* _Tugas Latihan_
Lanjutkan tulisan tentang anak-anak Desa Ladong dan persoalan air di desa mereka, dimulai sesudah kalimat terakhirnya.

* _Kutipan Sumber_
────────────────────────────────────────
Persoalan terpercik ke wajah bocah

oleh: Iman D. Nugroho

Biarpun senyum selalu bersarang di wajah anak-anak Desa Ladong dan Desa Lamreh, namun mereka tetap mengetahui, ada persoalan air di dua desa itu. Persoalan yang justru dibuat oleh orang dewasa.


Air di dalam kaleng bekas cat tembok tembok itu langsung beriak, saat Muhammad Rizal memasukkan tangannya. Air kecoklatan itu pun tumpah sebagian ketika siswa kelas enam Sekolah Dasar Negeri (SDN) Ladong, Kecamatan Masjid Raya, Kabupaten Aceh Besar ini mencoba menangkap ikan Sepat yang baru dipancingnya. “Ini dia ikannya, aku tangkap dari sungai itu,” kata Rizal sambil menunjuk ke sungai yang melintas di samping sekolahnya.

Kehidupan Rizal dan teman-temannya di Desa Ladong, tidak bisa dilepaskan dari air. Hampir setiap hari, bocah berusia 12 tahun ini selalu menjadikan air sebagai lokasi permainannya. Bila waktu pulang sekolah tiba, Rizal dan Sa’ban adiknya hampir pasti mampir ke sungai kecil yang banyak tersebar di bukit-bukit ladong. Mengalir langsung ke laut. Khususnya berada di dekat SDN Ladong. Kadang, mereka juga ke pantai Ladong yang terletak di bagian selatan desa.

Seperti anak Desa Ladong kebanyakan, Rizal memahami bahwa desa tempatnya tinggal dikenal sebagai desa tempat sumber air berada. “Ada sumber air di bukit sana,” kata Rizal sambil menujuk ke arah bukit di belakang sekolahnya. Di bukit itulah, sumber air bukit Ladong atau Mata Ie Alue Pochik berada. Rizal menceritakan, dirinya dan teman-teman sebayanya pernah mengunjungi tempat itu. “Ada kotak besar warnanya biru,” katanya menceritakan bangunan intake dan reservoir yang ada di bukit itu.

Rizal pun memahami, sebagian dari air yang keluar dari mata air bukit Ladong itu juga yang mengalir ke sungai-sungi kecil, termasuk sungai kecil tempat ia biasa bermain. Karena itulah, hampir semua sungai yang mengalir di Desa Ladong tergolong dangkal. Paling dalam hanya 30 Cm. Karena itu jugalah, anak-anak Desa Ladong senang menjadikan sungai sebagai arena bermain mereka.

Meski paham bahwa sungai kecil itu tidak dalam, namun Rizal dan teman-temannya jarang sekali mandi di sungai. Paling hanya memancing menggunakan gagang kayu yang banyak berserakan di sekitar sungai. Umpannya, cacing tanah yang sebelumnya dicari di tanah liat yang juga tidak jauh dari sungai. “Ikan-ikan ini tidak untuk di makan, tapi untuk dipelihara di rumah,” katanya.
────────────────────────────────────────
* _Cuplikan Data_
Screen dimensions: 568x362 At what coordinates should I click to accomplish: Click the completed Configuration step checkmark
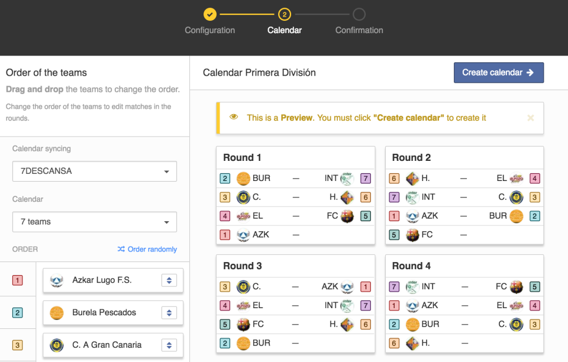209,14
────────────────────────────────────────
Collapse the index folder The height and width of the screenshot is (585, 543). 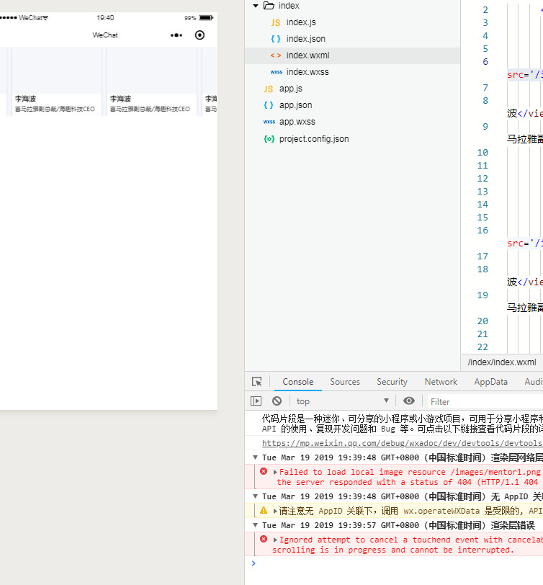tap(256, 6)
────────────────────────────────────────
* _Jawaban Tugas_
Bocah yang tinggal bersama keluarganya di belakang Masjid Desa Ladong ini mengatakan, dirinya ikut menikmati adanya proyek air bersih yang dibangun oleh Plan Aceh. Sejak air mengalir ke hidran umum, dirinya tidak perlu susah-susah lagi mengambil air bila ingin mandi, wudhu atau mencuci sandal yang kotor oleh lumpur usai bermain. “Nggak perlu susah-susah lagi,” kata Rizal berseri.

Penggemar sepakbola ini mengaku, kenikmatan air yang mengalir di HU yang sempat mereka nikmati setahun lalu, beberapa bulan belakangan ini mulai menghilang. Kalau toh ada air di bak besar berwarna biru yang berjajar di sepanjang jalan raya Ladong-Lamreh itu pun jumlahnya sangat sedikit.

“Kata orang-orang, sedikitnya air karena di banyak orang yang melobangi pipa yang dibangun oleh Plan,” kata Rizal hampir tidak terdengar. Rizal memperkirakan, gara-gara sedikitnya jumlah air itulah yang membuat anak-anak di kawasan sulit air seperti kawasan Krueng Raya (Desa Meunasah Mon, Meunasah Kulam, Meunasah Guede dan Desa Lamreh), tidak bisa menikmati air bersih.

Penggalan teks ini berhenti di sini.